EXERCISE INSTRUCTIONS:
Could you quote the material below word for word, everything from the line containing "Task: Open the 已支付 orders tab" down to the line containing "Looking at the screenshot, I should [725, 568].", including both of those lines?
--- START THE INPUT ---
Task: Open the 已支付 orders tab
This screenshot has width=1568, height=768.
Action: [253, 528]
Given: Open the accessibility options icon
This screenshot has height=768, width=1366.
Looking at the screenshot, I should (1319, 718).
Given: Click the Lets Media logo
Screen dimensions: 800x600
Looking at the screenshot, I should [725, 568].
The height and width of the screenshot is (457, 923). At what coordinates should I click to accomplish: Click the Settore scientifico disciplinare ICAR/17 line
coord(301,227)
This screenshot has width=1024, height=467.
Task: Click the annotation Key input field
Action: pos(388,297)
--- END THE INPUT ---
--- START THE INPUT ---
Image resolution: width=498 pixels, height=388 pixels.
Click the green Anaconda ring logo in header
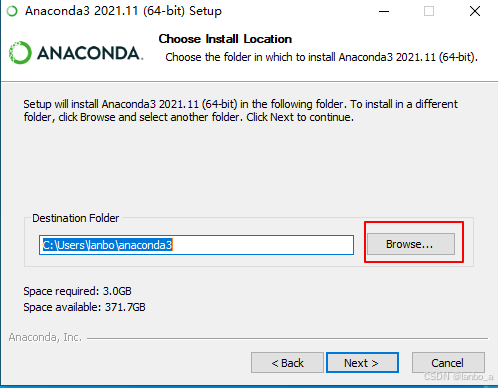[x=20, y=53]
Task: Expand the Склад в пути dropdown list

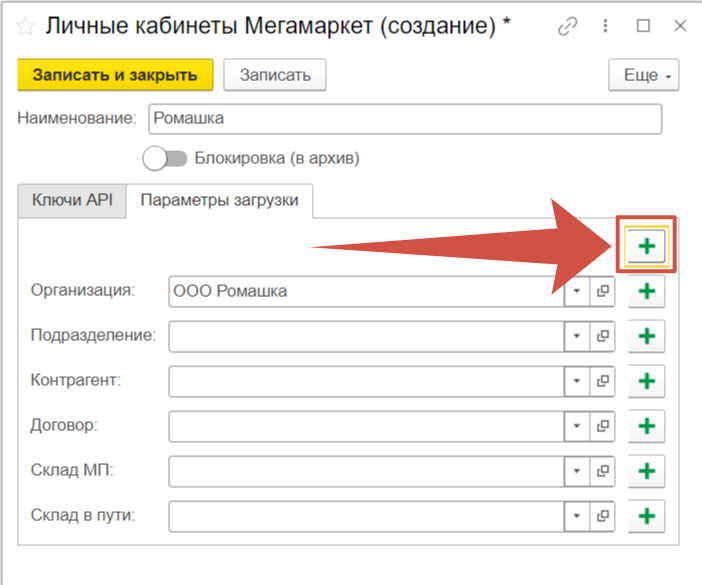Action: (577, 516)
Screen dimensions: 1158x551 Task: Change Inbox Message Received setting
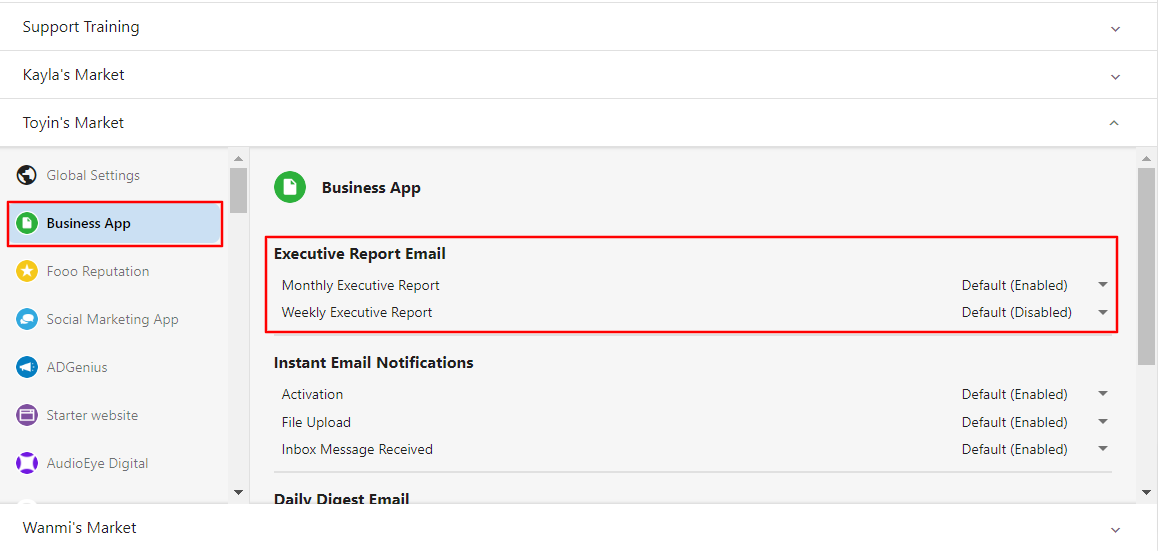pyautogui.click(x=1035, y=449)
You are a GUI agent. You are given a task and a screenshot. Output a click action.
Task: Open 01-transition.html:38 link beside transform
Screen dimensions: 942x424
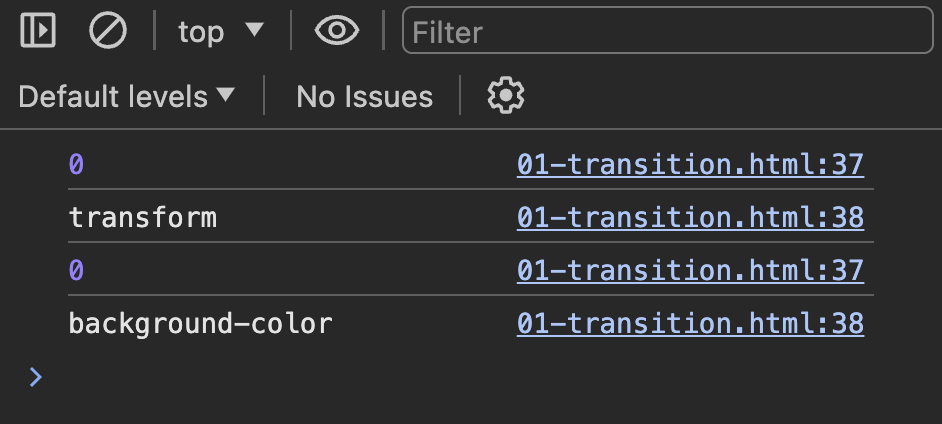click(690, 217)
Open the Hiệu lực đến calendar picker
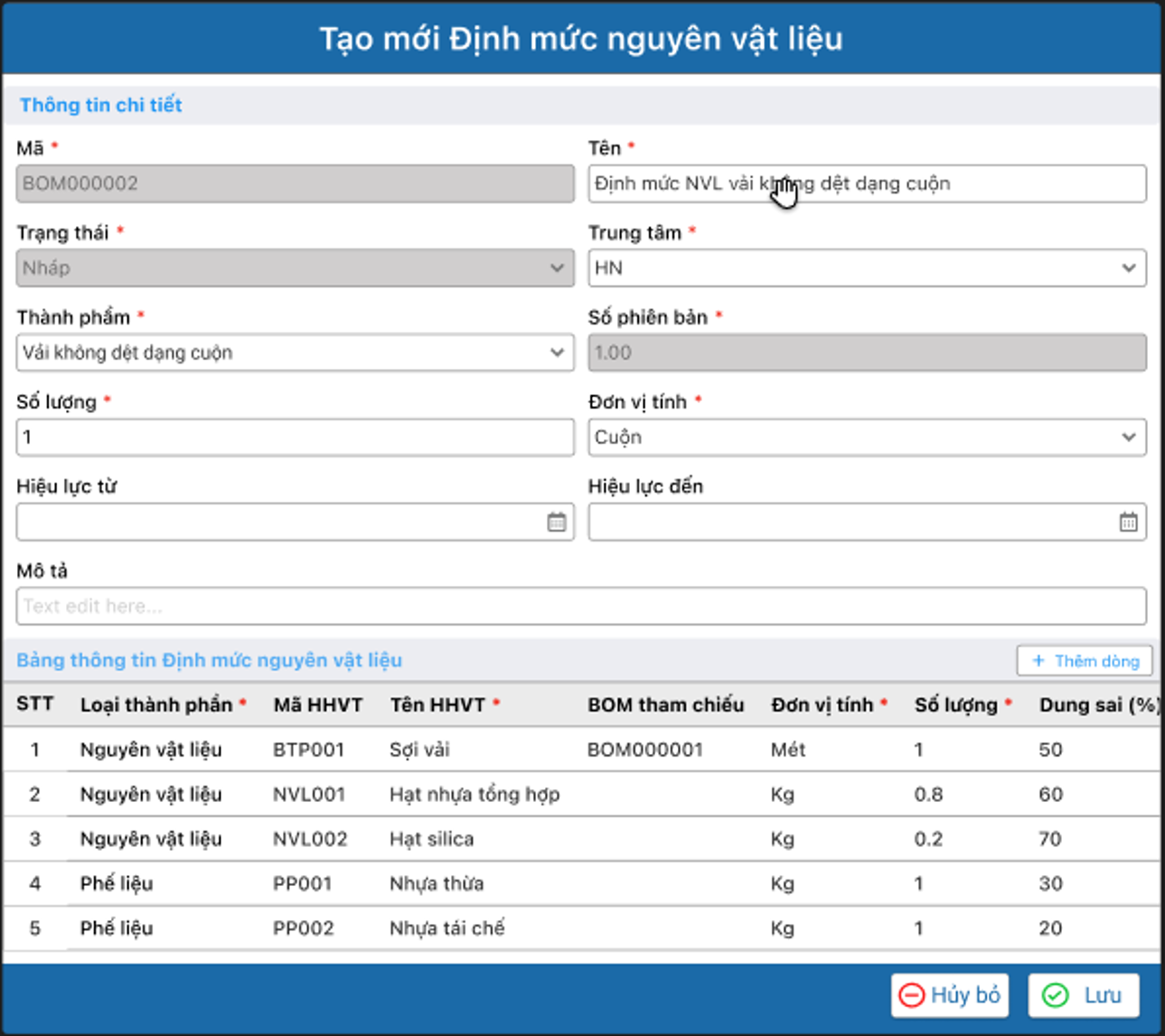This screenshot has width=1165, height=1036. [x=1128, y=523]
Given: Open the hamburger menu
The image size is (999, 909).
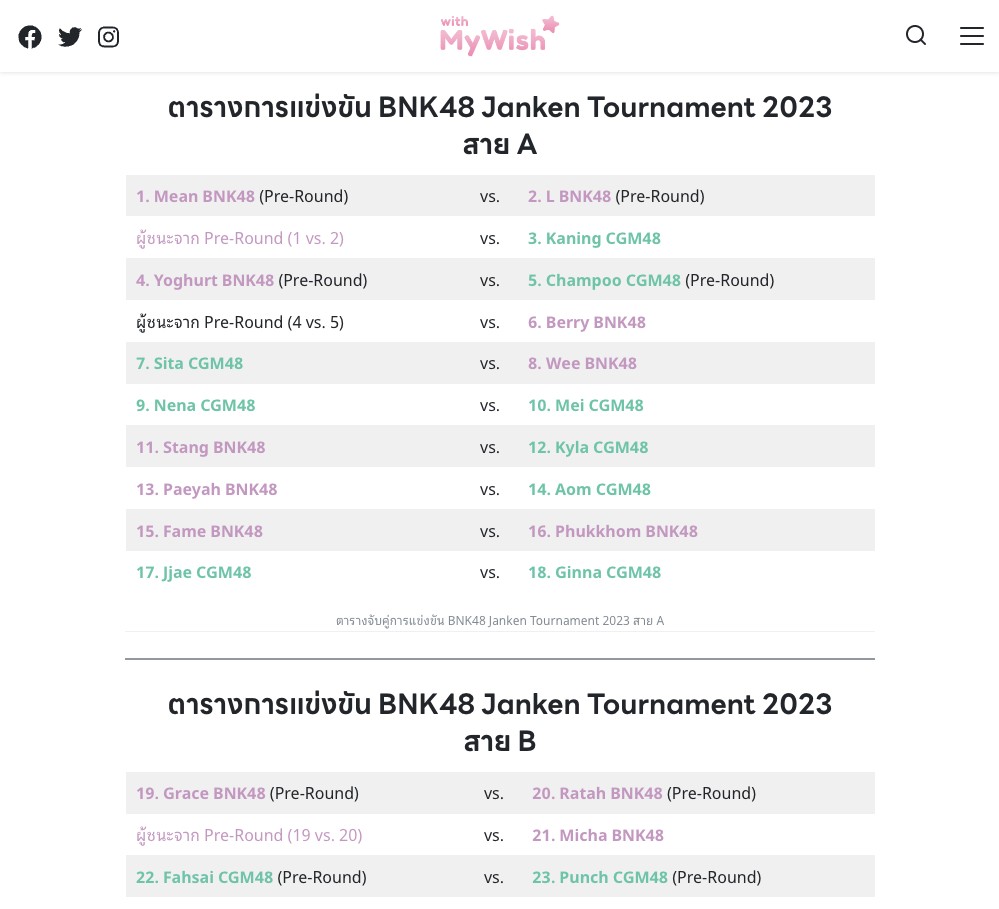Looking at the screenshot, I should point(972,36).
--- END THE INPUT ---
--- START THE INPUT ---
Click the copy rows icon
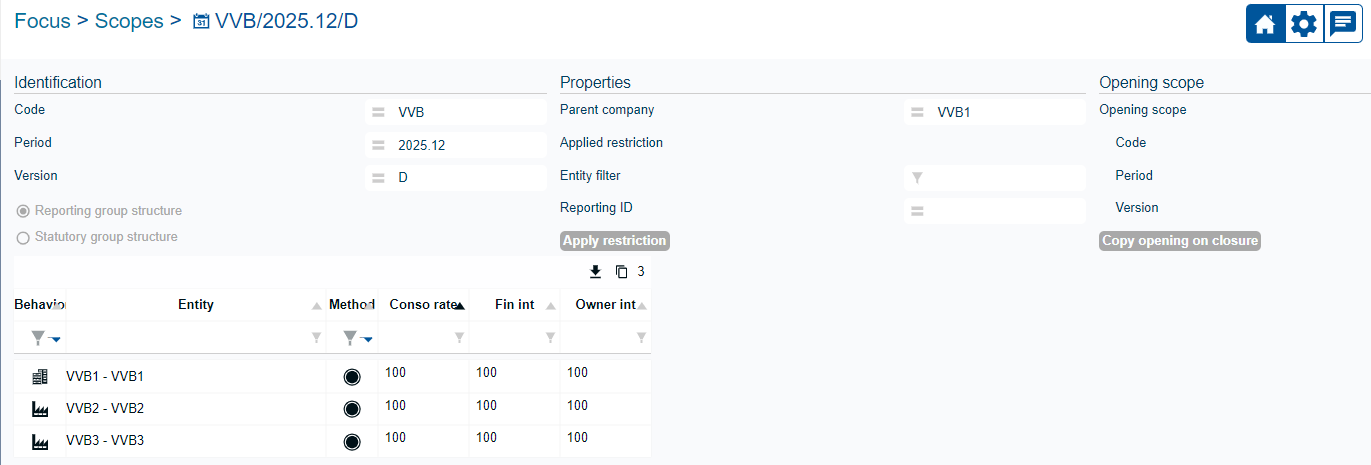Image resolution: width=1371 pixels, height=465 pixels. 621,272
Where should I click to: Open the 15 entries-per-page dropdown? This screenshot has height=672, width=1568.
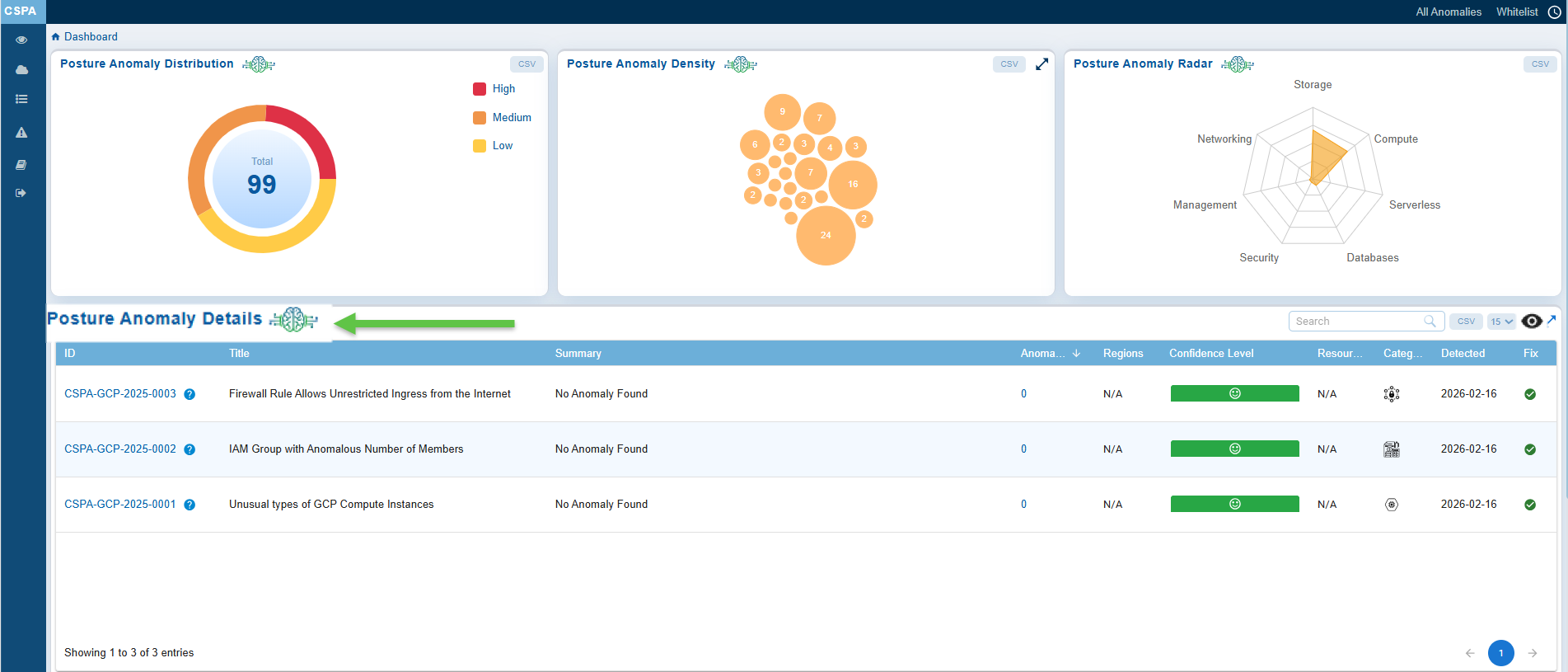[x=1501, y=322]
--- END THE INPUT ---
RESPONSE TO THIS EXERCISE:
Task: Open the 已支付 orders tab
This screenshot has width=1568, height=768.
Action: [253, 528]
Given: Open the accessibility options icon
This screenshot has height=768, width=1366.
Looking at the screenshot, I should (1319, 718).
Given: Click the Lets Media logo
Screen dimensions: 800x600
Looking at the screenshot, I should [725, 568].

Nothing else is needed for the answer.